Previous research reported that miR-17/20a are upregulated in many cancers including gastric cancer (9) and overexpression of UBE2C is associated with worse patient outcomes in a number of cancers (21,22). Our results demonstrated that UBE2C was positively regulated by miR-17/20a in gastric cancer cells. Next, we explored the correlation between miR-17/20a expression levels and the mRNA level of UBE2C in gastric cancer tissues. To determine the levels of miR-17/20a in gastric cancer samples, total RNAs were extracted from gastric cancer tissues, and the expression levels of miR-17/20a were analyzed using qRT-PCR and normalized to an endogenous control (U6 RNA). As shown in Fig. 3A, miR-17 and miR-20a were significantly increased in gastric cancer tissues vs. adjacent nontumor tissues (Fig. 3A), which agreed with a previous study (9). qRT-PCR assay was performed to detect the mRNA expression of UBE2C in the same gastric cancer samples and was normalized to β-actin. As shown in Fig. 3B, UBE2C mRNA levels were significantly increased in the gastric cancer tissues vs. the adjacent nontumor tissues, which was similar to previous findings in other cancers (21). After normalization to the expression value in normal tissues, RNA levels of miR-17/20a and mRNA levels of UBE2C in gastric cancer tissues were analyzed by Pearson’s correlation coefficient analysis. Markedly, UBE2C mRNA levels were positively correlated with miR-17 (r=0.469, P<0.001) and miR-20a (r=0.507, P<0.001) expression levels in gastric cancer tissues (Fig. 3C). Collectively, these results suggest that high endogenous miR-17/20a may target and upregulate the expression of UBE2C in gastric cancer.

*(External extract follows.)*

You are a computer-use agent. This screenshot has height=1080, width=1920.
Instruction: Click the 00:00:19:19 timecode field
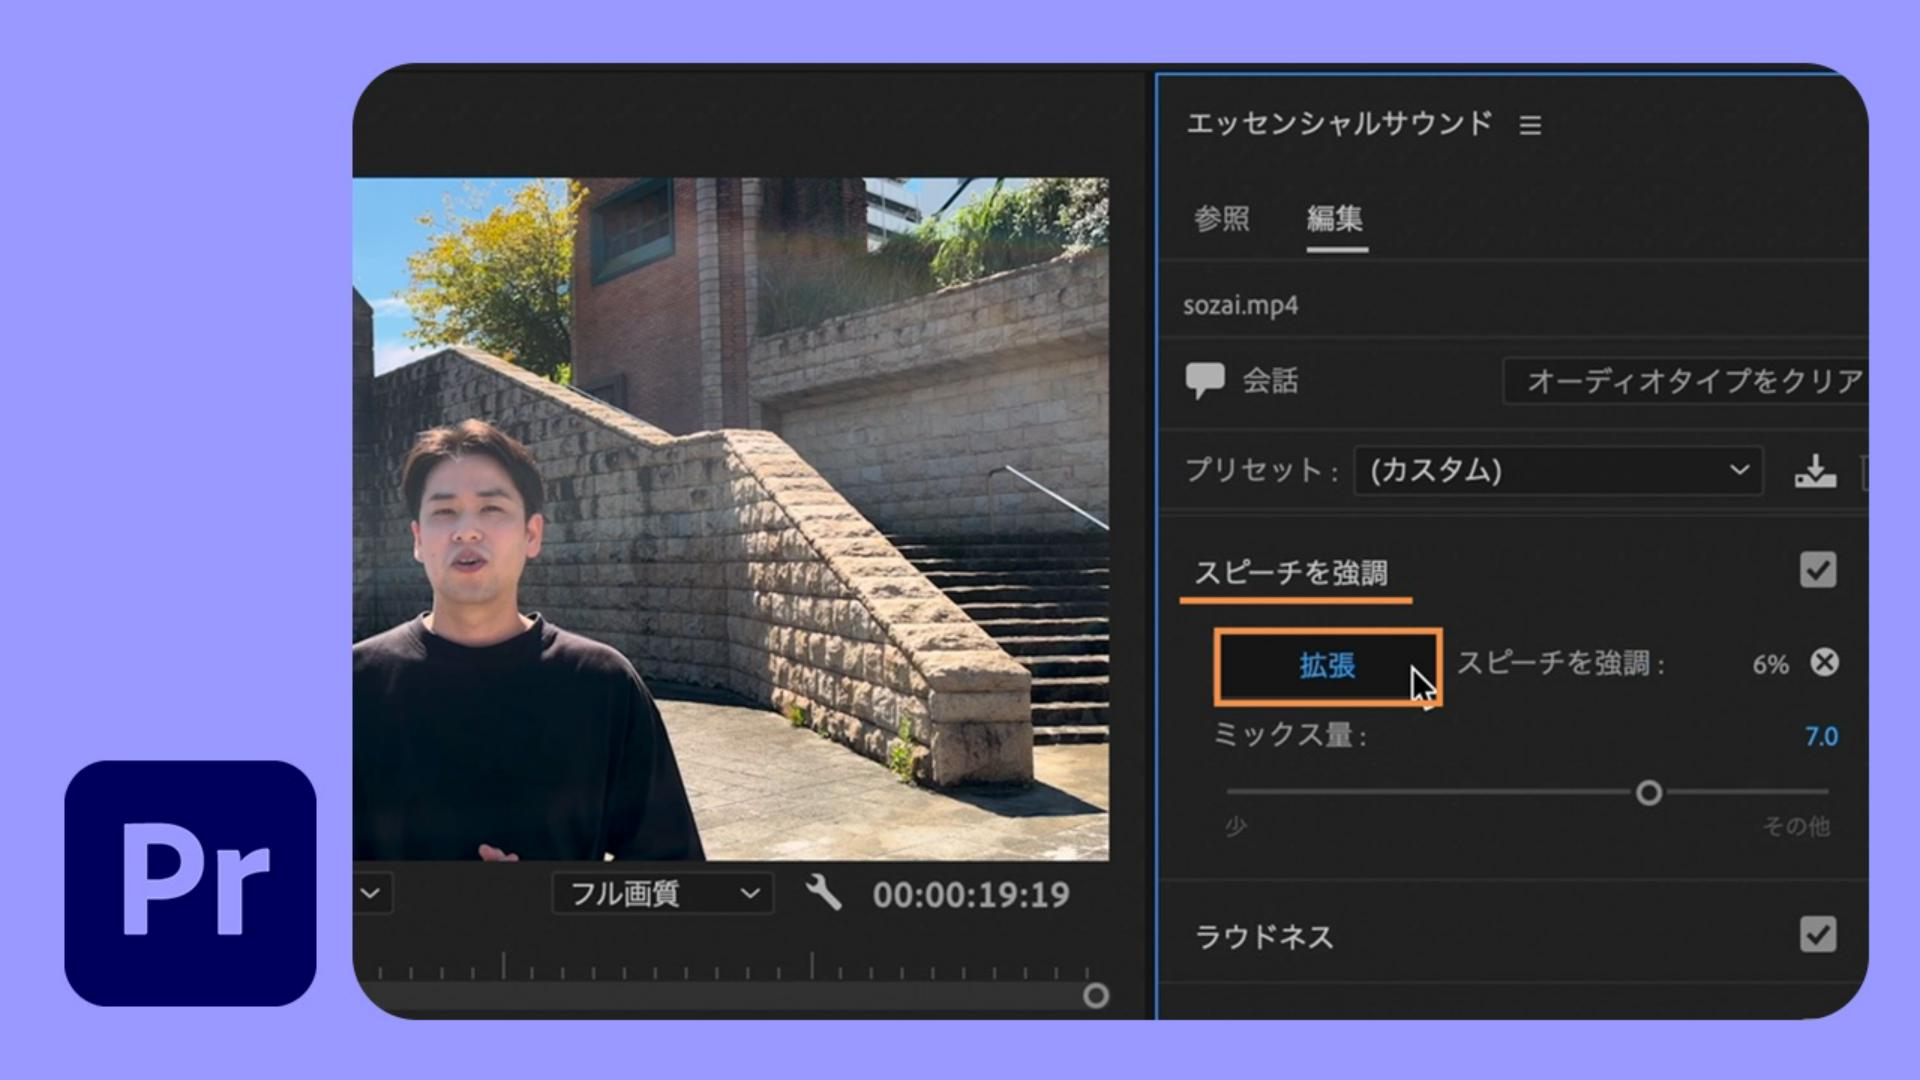970,895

We then investigated the biological significance and its underlying mechanisms of the upregulation of miR-17/20a in gastric cancer. Cell proliferation is a key characteristic during tumorigenesis. However, the association of miR-17/20a with gastric cancer cell proliferation is unknown. Since overexpression of UBE2C increased the proliferation of cancer cells by modulating degradation of target genes such as cyclin A (23), and given that UBE2C is a direct target of miR-17/20a, we hypothesized that miR-17/20a may affect gastric cancer cell viability through UBE2C. In order to investigate this hypothesis, we performed the following experiments. Both miR-17 and miR-20a inhibitors or UBE2C siRNAs were transiently transfected into BGC-823 and SGC-7901 cells. In the cell proliferation assay, downregulation of miR-17 and miR-20a in BGC-823 and SGC-7901 cells resulted in significant suppression of cell proliferation which was similar to UBE2C siRNAs (Fig. 4A). Western blot analysis results determined that transfection of miR-17/20a inhibitors or UBE2C siRNAs decreased the expression of UBE2C and its downstream gene cyclin A in BGC-823 and SGC-7901 cells (Fig. 4B). Our results demonstrated that downregulation of UBE2C expression by miR-17/20a contributes, at least in part, to the suppression of the growth of gastric cancer cells.